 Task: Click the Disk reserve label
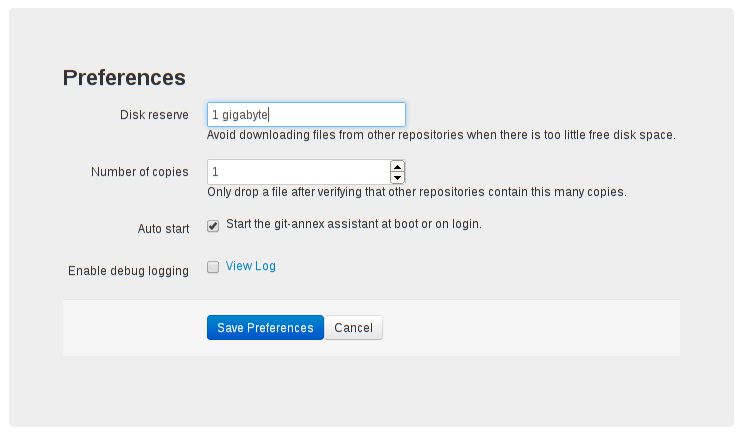(154, 115)
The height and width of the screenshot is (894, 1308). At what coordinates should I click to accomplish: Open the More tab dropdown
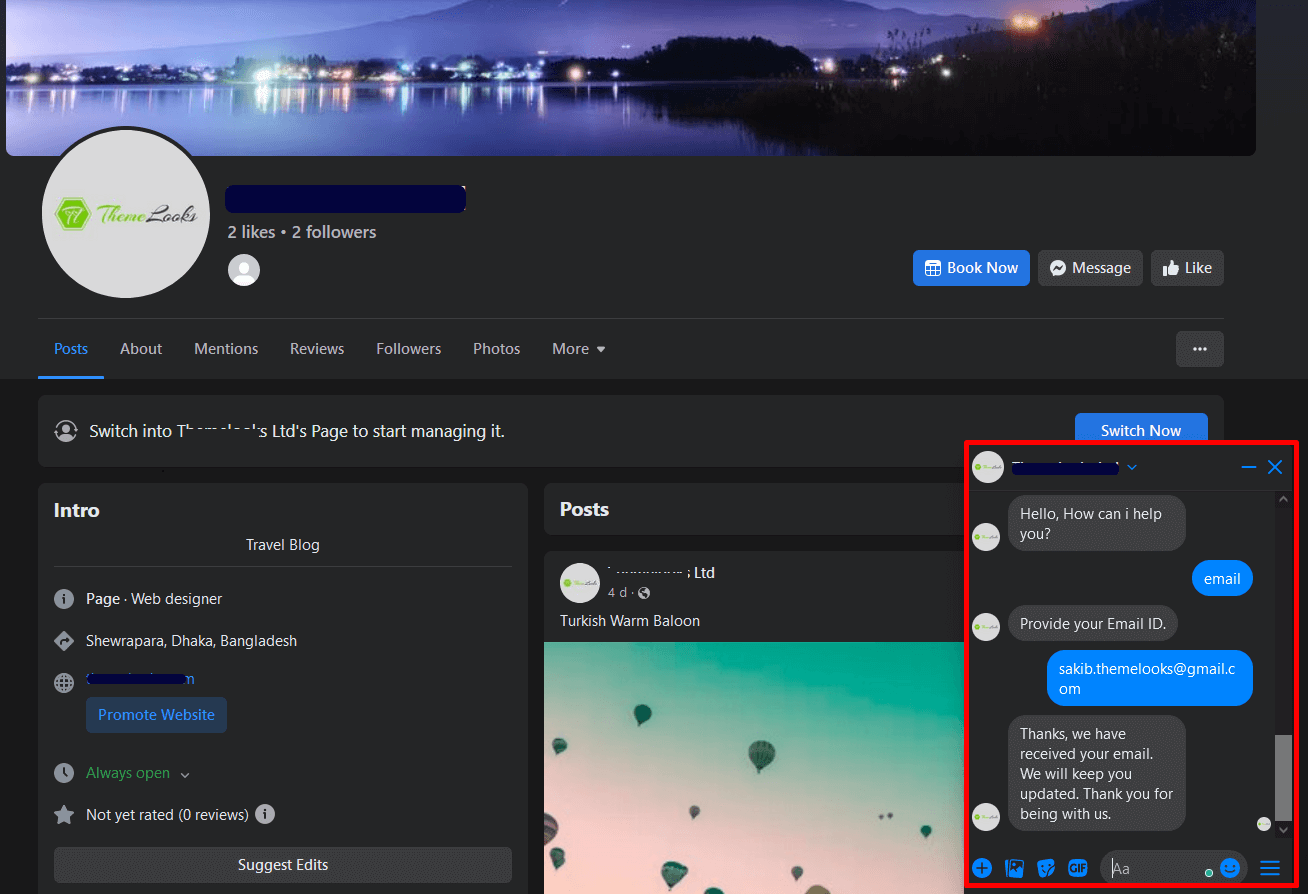click(579, 349)
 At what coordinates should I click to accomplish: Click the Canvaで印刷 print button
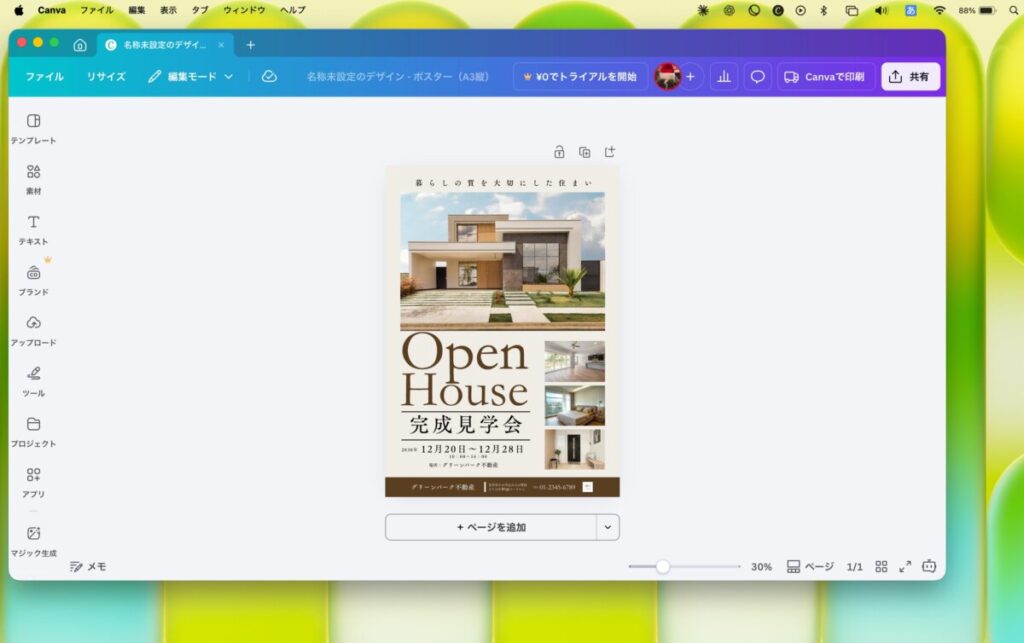pos(824,77)
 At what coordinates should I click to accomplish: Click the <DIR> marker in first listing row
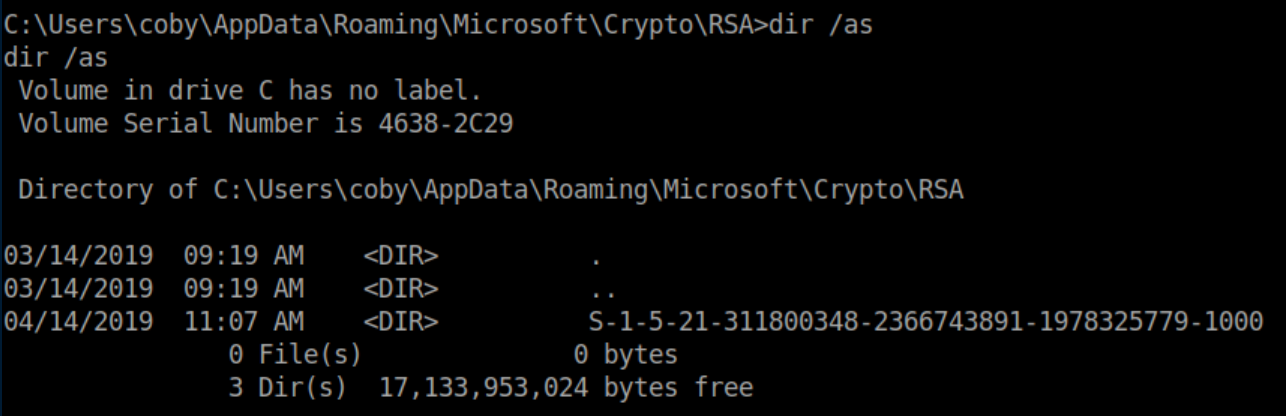(401, 256)
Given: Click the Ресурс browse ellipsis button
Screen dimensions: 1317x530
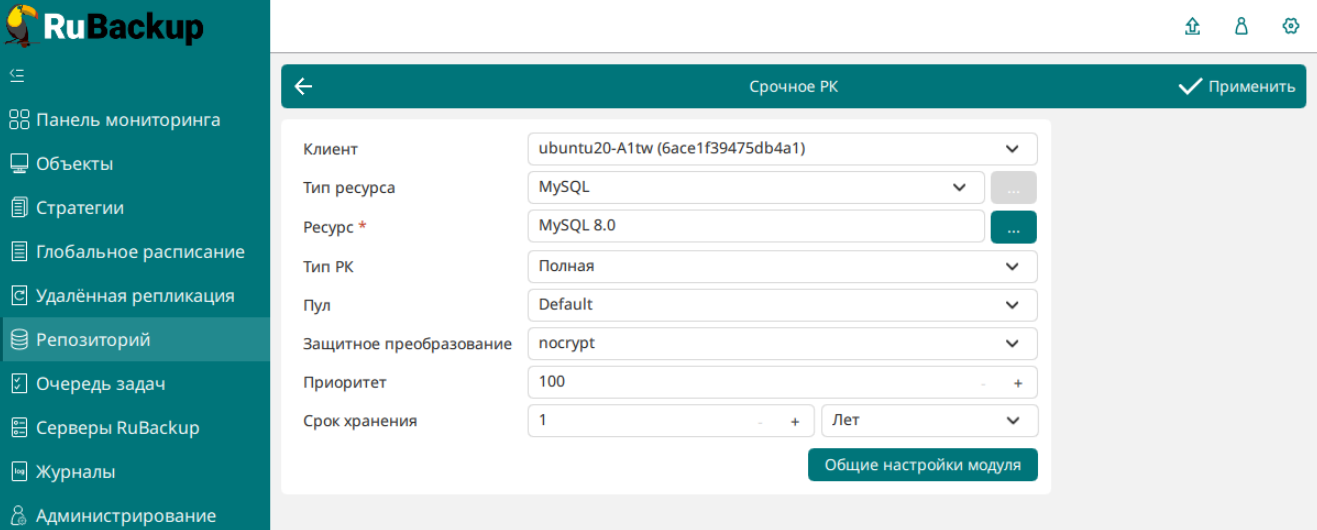Looking at the screenshot, I should click(x=1013, y=227).
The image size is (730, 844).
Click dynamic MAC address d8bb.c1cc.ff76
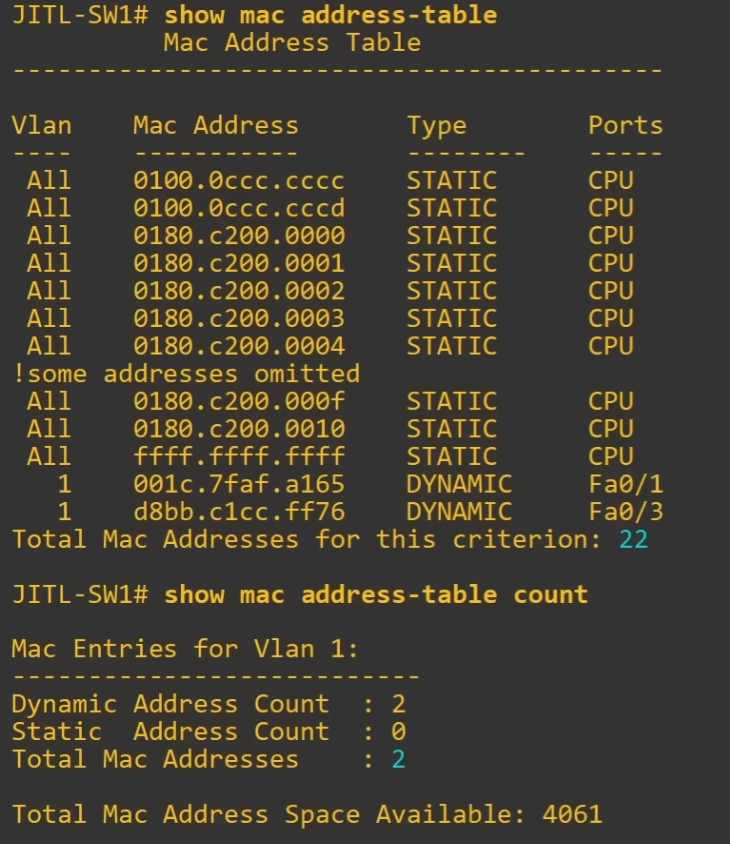[239, 511]

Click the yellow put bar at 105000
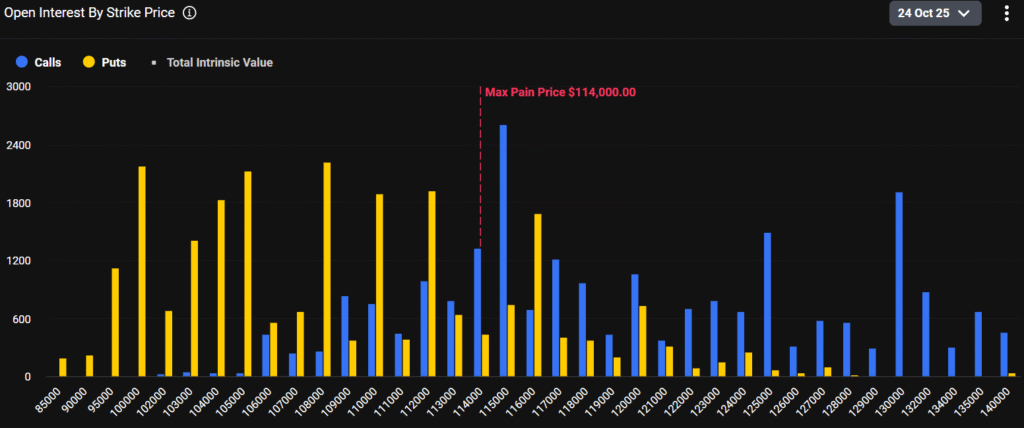pos(248,274)
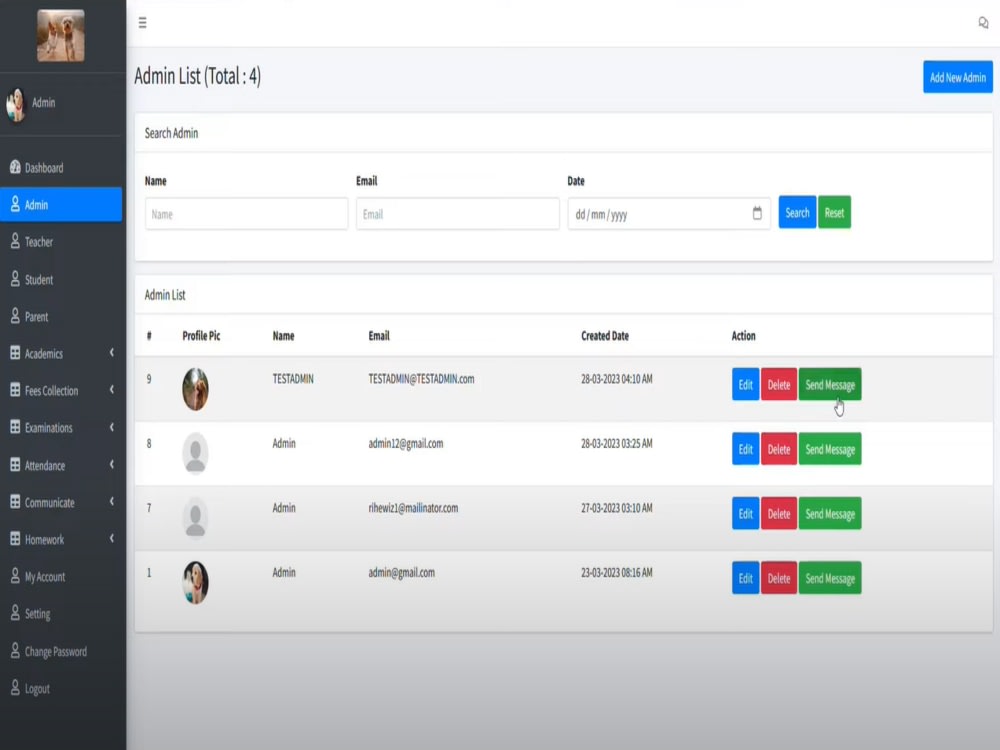
Task: Click the Change Password icon
Action: click(15, 651)
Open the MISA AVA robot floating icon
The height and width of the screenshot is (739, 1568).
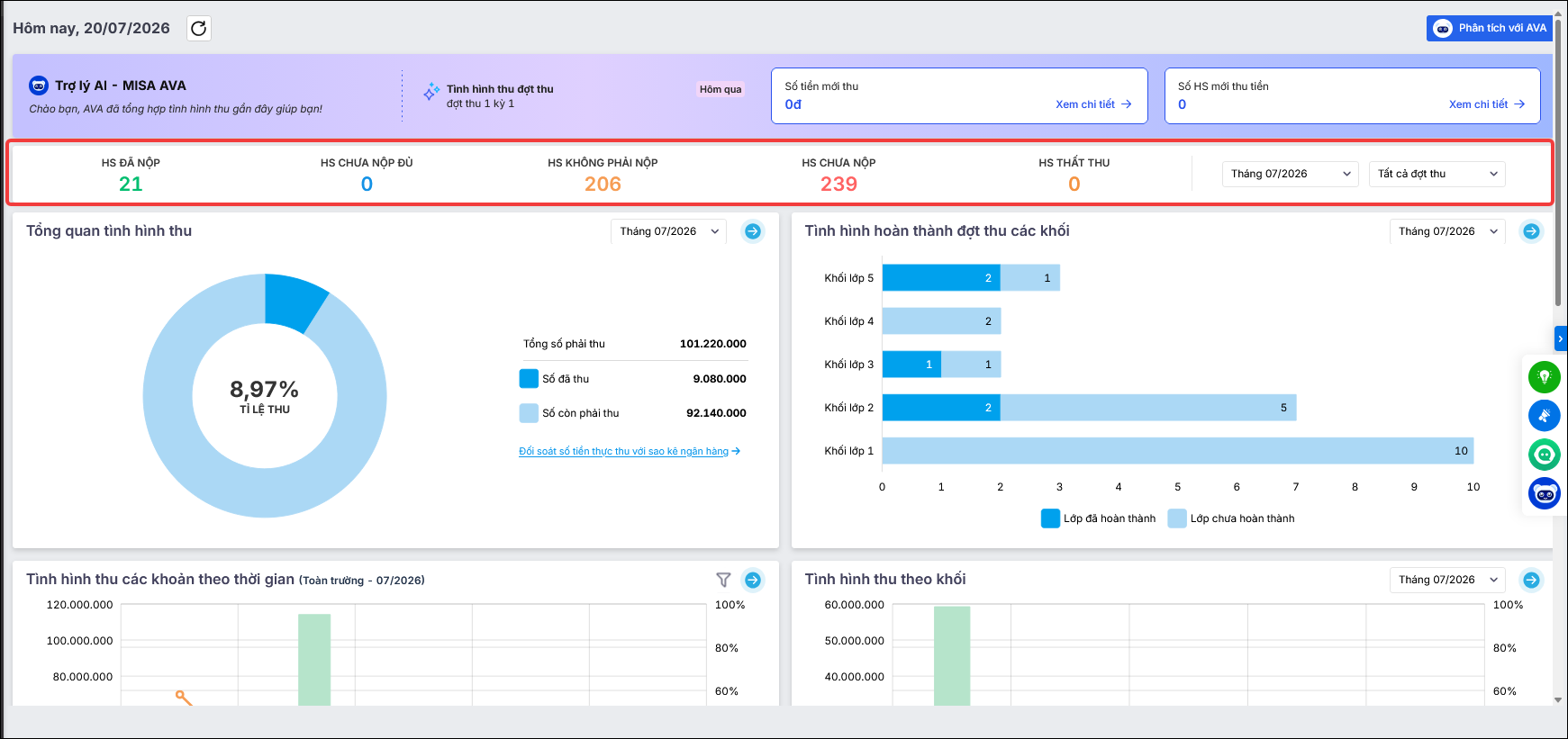click(1544, 493)
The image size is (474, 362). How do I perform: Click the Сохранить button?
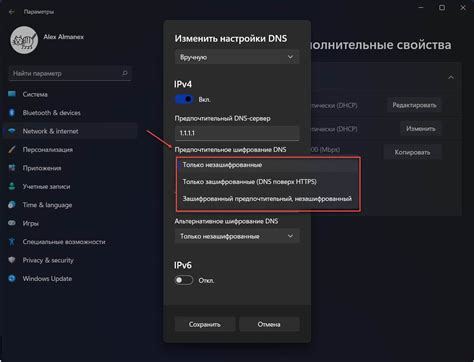click(x=205, y=324)
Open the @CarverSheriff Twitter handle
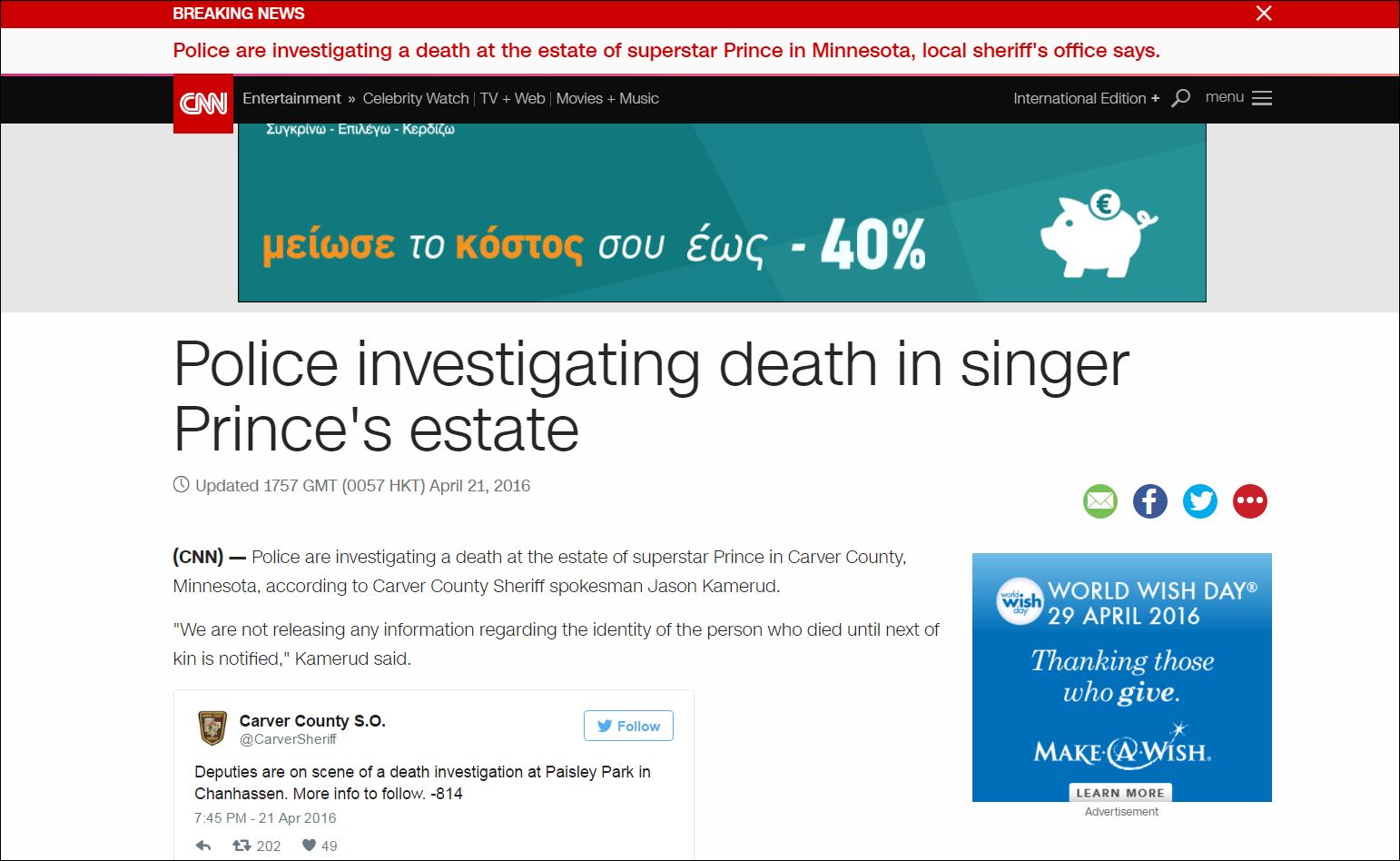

** Try it **
Copy out the listing above in full and keep the pictures out.

** Written response **
 Task: Click the Disk reserve label
(154, 115)
The height and width of the screenshot is (894, 1308). At what coordinates should I click to accomplish: Open the More tab dropdown
click(579, 349)
 At what coordinates should I click to accomplish: Click the Canvaで印刷 print button
pos(824,77)
 At what coordinates should I click to accomplish: Click the <DIR> marker in first listing row
(401, 256)
Given: Click the Ресурс browse ellipsis button
Screen dimensions: 1317x530
Looking at the screenshot, I should click(x=1013, y=227).
The image size is (730, 844).
Click dynamic MAC address d8bb.c1cc.ff76
[239, 511]

Click the yellow put bar at 105000
pos(248,274)
Task: Click the Change Password icon
Action: click(15, 651)
Open the MISA AVA robot floating icon
The height and width of the screenshot is (739, 1568).
click(1544, 493)
The image size is (474, 362). How do I perform: Click the Сохранить button?
click(x=205, y=324)
Open the @CarverSheriff Twitter handle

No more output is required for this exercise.